Психология фрейдизма, делая упор на свободе от всеподавляющей морали, не позволяющей достичь состояния сексуального удовлетворения, была частью идеологии женской эмансипации. Наиболее устойчивый образ «эмансипированной» американки — это женщина свободной морали двадцатых годов нашего столетия: раздражающие волосы отрижены «под фокстрот», колени обнажены, похваляется возможностью жить в студии Гринвич-Вилледжа или на северной стороне Чикаго, водит машину, пьет и курит, пускается во всякие сексуальные приключения или говорит о них. Тем не менее сегодня по причинам, вовсе не похожим на те, которые были при жизни Фрейда, его учение стало идеологическим оплотом сексуальной контрреволюции в Америке.
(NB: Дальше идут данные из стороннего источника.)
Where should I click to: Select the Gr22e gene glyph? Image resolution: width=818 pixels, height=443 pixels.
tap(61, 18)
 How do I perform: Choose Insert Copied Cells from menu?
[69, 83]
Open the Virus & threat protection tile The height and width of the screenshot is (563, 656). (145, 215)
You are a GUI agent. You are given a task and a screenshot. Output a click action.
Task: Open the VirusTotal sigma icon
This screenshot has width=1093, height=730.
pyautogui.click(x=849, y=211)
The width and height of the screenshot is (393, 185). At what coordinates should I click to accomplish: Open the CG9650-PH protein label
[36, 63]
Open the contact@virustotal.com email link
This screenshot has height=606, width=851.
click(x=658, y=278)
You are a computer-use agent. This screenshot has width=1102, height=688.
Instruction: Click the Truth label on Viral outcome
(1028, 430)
Если бы фрейдистское определение сексуальной природы женщины не дало общепризнанному образу женственности нового импульса, я не думаю, что было бы так легко сбить с толку несколько поколений образованных, духовно развитых американских женщин и не дать им возможности осознать, кто они такие и кем могут стать.
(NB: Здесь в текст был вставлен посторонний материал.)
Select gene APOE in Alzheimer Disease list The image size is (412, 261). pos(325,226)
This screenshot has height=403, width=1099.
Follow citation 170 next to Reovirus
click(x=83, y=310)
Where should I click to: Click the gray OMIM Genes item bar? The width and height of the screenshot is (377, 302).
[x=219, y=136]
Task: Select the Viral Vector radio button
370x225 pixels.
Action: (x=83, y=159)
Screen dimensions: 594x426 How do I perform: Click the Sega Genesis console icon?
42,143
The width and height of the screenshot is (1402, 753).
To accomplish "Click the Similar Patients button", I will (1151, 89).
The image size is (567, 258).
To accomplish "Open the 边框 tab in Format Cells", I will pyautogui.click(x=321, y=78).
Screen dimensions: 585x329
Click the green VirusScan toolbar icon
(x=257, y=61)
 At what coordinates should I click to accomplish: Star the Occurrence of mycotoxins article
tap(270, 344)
Понятие «зависть к мужскому половому члену», сформулированное Фрейдом для описания наблюдаемого им у женщин явления (а конкретнее, у женщин, принадлежащих среднему классу, которые были его пациентками в викторианской Вене), было использовано в нашей стране в сороковые годы для однозначного объяснения всего того, что происходило с женщинами. Многие из тех, кто проповедовал доктрину поставленной под угрозу женственности, побуждая американских женщин к борьбе за независимость и достижение права развивать свою личность, никогда не догадывались о фрейдистском происхождении доктрины. Многие из тех, кто ухватился за эту идею, — не горстка психоаналитиков, а множество популяризаторов, социологов, жителей, работников рекламных агентств, авторов журнальных публикаций, экспертов по детской психологии, консультантов в области брака, священников, завсегдатаев вечеринок — не могли знать, что имел в виду Фрейд под понятием зависть к мужскому половому члену». Следует только посмотреть, на что обращал внимание сам Фрейд, описывая своих викторианских пациенток, чтобы увидеть, насколько неверно такое прямолинейное отнесение его теории женственности к современной женщине. И стоит только понять, почему он описывал это таким образом, чтобы осознать, что многое из этого устарело и противоречит сведениям, являющимся частью знания любого современного социолога, которое не было известным во времена Фрейда.